August 29, 2012

President Obama

President Obama

In my 2008 reader’s guide to Obama’s memoir, America’s Half-Blood Prince, I had offered a more domestic, less ideological interpretation than D’Souza’s subsequent tome. Dreams from My Father’s subtitle, A Story of Race and Inheritance, signifies Obama’s attempt to prove himself Black Enough to succeed with black Chicago voters.

My theory has always been that there’s no mystery about Obama. Just as George W. Bush was (to use college admissions jargon) the Legacy President, Obama is the Affirmative Action President. Both Bush and Obama achieved Presidential Timber status only because of their daddies’ status.

This view has proven universally unpopular.

Interestingly, Maraniss says that Obama’s Dreams vastly exaggerated the role blackness played in Obama’s first quarter of a century. Obama grew up in a Hawaii where mixed-race kids were common and then hung out in Los Angeles and New York with an elite cosmopolitan crowd, largely Pakistani Marxist millionaires. His friends considered him less African American than “multicultural” or “international.” Obama’s wealthy Australian girlfriend Genevieve Cook told Maraniss: 

[H]e felt like an imposter. Because he was so white. There was hardly a black bone in his body.
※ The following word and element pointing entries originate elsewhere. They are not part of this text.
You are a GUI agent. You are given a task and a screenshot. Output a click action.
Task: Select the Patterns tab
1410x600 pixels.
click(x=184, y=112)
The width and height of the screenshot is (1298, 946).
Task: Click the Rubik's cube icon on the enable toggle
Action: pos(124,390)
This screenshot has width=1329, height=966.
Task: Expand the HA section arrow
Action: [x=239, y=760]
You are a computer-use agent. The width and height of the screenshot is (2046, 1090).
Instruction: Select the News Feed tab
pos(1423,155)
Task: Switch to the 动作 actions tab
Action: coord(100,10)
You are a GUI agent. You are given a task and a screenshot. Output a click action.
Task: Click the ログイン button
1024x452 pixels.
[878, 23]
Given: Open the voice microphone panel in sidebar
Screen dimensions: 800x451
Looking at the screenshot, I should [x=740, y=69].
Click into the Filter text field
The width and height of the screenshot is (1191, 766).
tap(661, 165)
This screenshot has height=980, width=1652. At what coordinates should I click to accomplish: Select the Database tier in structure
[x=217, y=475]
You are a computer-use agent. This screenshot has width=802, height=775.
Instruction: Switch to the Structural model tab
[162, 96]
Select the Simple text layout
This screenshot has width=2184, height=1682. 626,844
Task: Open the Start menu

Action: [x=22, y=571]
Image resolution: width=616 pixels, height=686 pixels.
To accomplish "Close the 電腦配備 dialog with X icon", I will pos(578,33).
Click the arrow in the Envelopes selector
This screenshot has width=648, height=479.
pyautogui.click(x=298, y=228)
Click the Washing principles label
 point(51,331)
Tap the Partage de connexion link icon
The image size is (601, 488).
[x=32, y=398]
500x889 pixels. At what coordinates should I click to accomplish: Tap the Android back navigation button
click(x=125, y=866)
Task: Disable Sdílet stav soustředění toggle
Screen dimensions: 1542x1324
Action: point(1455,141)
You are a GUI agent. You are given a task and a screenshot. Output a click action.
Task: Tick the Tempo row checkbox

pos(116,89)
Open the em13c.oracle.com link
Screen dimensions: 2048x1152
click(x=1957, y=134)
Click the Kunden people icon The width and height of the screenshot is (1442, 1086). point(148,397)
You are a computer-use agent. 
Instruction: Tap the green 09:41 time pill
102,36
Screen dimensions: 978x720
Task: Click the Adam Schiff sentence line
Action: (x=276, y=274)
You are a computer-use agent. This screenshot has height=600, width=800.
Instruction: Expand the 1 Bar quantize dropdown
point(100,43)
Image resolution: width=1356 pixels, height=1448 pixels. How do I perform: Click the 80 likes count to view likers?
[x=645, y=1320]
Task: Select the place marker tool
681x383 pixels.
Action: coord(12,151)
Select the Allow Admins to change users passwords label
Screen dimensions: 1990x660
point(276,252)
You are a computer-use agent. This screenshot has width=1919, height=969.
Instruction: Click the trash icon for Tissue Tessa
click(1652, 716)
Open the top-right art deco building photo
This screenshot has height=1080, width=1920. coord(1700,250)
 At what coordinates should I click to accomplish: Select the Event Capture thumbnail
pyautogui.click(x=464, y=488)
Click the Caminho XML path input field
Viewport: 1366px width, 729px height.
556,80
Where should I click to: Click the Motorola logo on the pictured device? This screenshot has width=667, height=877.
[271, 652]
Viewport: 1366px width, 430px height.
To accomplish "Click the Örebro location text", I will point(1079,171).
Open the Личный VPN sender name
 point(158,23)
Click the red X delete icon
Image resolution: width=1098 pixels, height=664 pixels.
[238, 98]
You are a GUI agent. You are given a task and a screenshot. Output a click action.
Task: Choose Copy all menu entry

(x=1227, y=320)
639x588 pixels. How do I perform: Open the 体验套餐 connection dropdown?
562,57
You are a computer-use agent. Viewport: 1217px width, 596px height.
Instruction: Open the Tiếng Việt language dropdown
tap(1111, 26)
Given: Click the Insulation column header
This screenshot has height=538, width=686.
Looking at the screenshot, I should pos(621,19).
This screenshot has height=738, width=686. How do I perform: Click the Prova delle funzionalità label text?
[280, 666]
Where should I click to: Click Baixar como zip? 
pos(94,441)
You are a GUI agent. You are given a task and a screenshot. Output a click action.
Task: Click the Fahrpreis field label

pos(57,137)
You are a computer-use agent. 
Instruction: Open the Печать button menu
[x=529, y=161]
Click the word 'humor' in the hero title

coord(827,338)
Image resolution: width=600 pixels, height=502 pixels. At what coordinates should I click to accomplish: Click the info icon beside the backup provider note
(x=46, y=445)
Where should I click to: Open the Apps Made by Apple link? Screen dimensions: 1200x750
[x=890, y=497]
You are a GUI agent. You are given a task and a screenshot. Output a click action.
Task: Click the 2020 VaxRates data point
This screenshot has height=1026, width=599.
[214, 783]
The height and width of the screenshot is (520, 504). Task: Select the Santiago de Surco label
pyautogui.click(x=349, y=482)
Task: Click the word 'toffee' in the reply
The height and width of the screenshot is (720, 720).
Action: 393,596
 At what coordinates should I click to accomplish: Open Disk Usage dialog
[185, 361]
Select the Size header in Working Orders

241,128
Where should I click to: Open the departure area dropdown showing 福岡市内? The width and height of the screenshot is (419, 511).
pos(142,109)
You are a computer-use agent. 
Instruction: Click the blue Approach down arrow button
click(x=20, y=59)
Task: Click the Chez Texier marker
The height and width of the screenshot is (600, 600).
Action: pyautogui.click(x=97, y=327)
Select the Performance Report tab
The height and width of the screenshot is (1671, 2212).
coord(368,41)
Obama’s Pakistani friend Beenu Mahmood said:

To be honest, he had never had many black friends. Not that he had anything against that, just that he was part of that other set, the international set.

Indeed, Obama reminisced with Maraniss that the “obvious path for me given my background” was “working in the State Department, in the Foreign Service, or working for an international foundation….”

So D’Souza’s theory that Third World anticolonialism is part of Obama’s emotional heritage is less derisible than has been assumed.

On the other hand, has Obama proven to be such an effectual personality that his innermost dreams are likely to come true?

Obama’s assurance that in 2013 he and Putin will finally get down to a high-stakes poker game with our nuclear defenses as the chips is something that alarms me”€”but not because I fear that Obama will intentionally surrender. Instead, I’m concerned that, one on one, the formidable Putin would drink our president’s milk shake. Recall that after an ailing, drugged-up Kennedy met with an unimpressed Khrushchev in 1961, the Cuban Missile Crisis followed a year later.

The good news is that Obama is reasonably well aware that he can’t bend others to his will face to face, that he’s not a Big Man.

As a sidelight, D’Souza interviews George Obama, an impoverished Kenyan who is the president’s youngest half-brother. In African culture, a Big Man (such as Obama Sr. longed to be) would be obligated to provide for an ever-expanding circle of hanger-on relatives such as George. Yet the president rarely does anything generous for his multitudinous African relations.

Obama’s presidency has been increasingly reclusive. He reportedly socializes only with five wealthy black friends from Chicago, shunning even the 2008 chairwoman of his finance team Penny Pritzker. Obama plays golf two or three times per month. While Eisenhower asked powerful men he wanted to cajole to join his foursomes, Obama plays with low-level staffers who can’t wheedle him for important favors.

This realization would make a good epiphany for the disillusioning conclusion to one of the Raymond Carverish short stories the young Obama used to draft: A man gets promoted to his dream job, only to discover that he can’t stand the kind of work it entails.

Prudent as Obama Jr. is to avoid the traps of Big Manliness, is the White House the place for a Little Man?